Timing Is Everything
Mary and Don have had a rocky marriage for years now. Don is abusive and a narcissist. Mary’s mother was also a narcissist, so her insecurities and lack of self-worth led her to seek out a dysfunctional relationship like the one she had with her mother. Familiar, but destructive.
After years of suffering, Mary finally decided the marriage had to end. But did she ask Don for a divorce? No, she asked him to go to a marriage counselor with her. But the fact was, it was already too late for marriage counseling to do any good. Mary had decided long ago to end the marriage but wanted to appear to be giving Don a chance. She wanted to appear to be fair-minded. She wanted to appear to have given their marriage a real try with counseling.
When she and Don went to their first session she had already given up on it in her mind. She wanted to use the experience to help her articulate that she wanted a divorce—something that’s hard to say because once it’s said it can’t be unsaid. Once it’s said, the train is out of the station and it can’t go back. Mary thought counseling would help her find the courage.
The Right Fit with Your Therapist Is Critical
Sheila and Jeff were willing to be open-minded and were both ready to give counseling a try. But Jeff had found the therapist—recommended to him by a friend at work. After only a few minutes into their session together, Sheila perceived that the therapist was deferential to Jeff. She felt like he and Jeff were somehow on one side and she was on the other. She noticed her husband pouring on the charm, schmoozing the therapist and winning him over to Jeff’s side before she even had a chance to talk. She ended up walking out.

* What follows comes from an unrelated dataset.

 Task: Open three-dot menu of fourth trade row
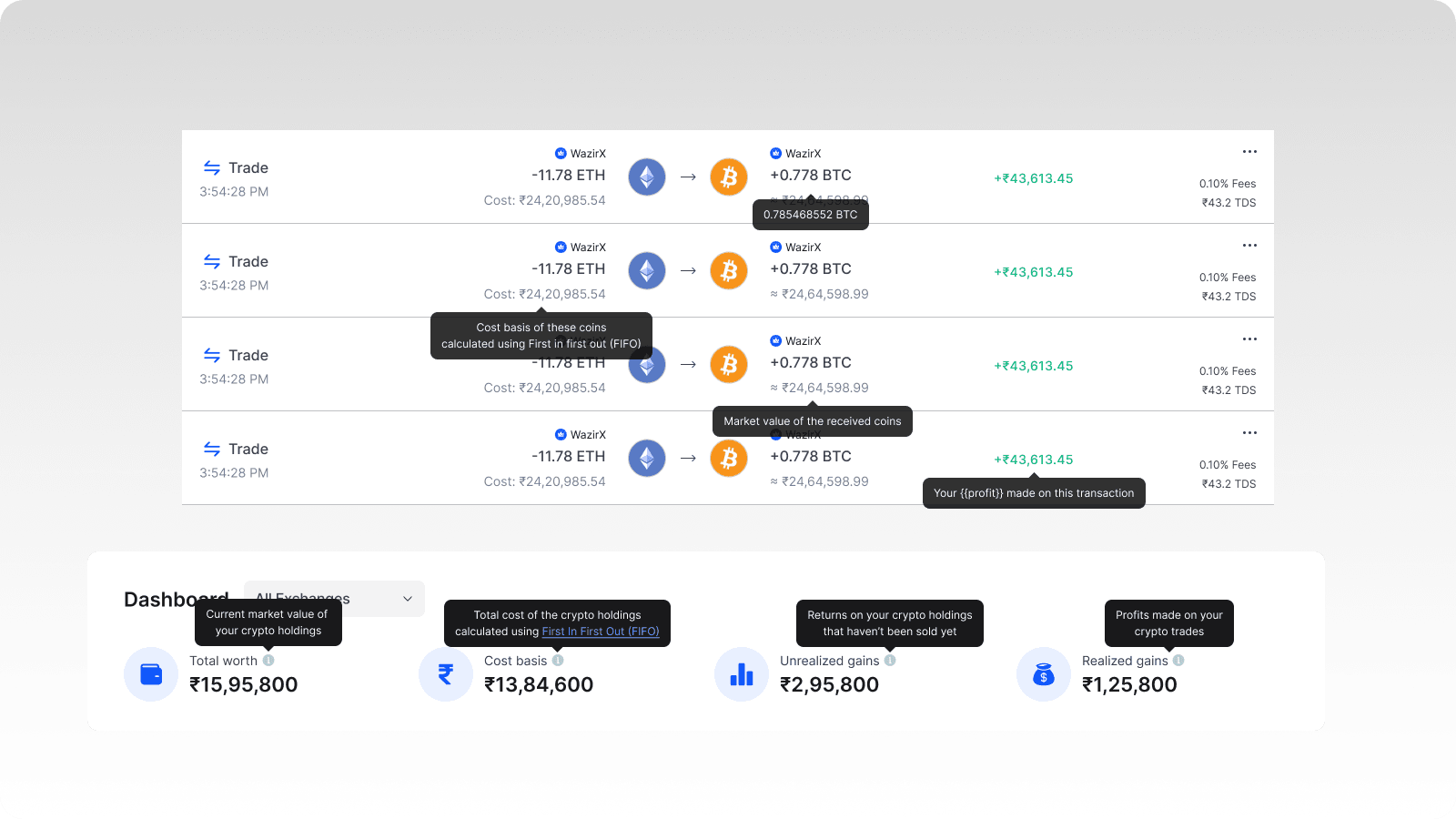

It’s important that both partners engage in the therapist selection process, and that both have equal and fair input. They need to find a therapist who is not aligned with one partner or the other in any way. They need to find a therapist who has experience working with couples and who can be totally impartial to both parties. Both partners have to feel completely comfortable with the therapist. If there’s any doubt, try another therapist and keep trying until you find one that’s right for both of you.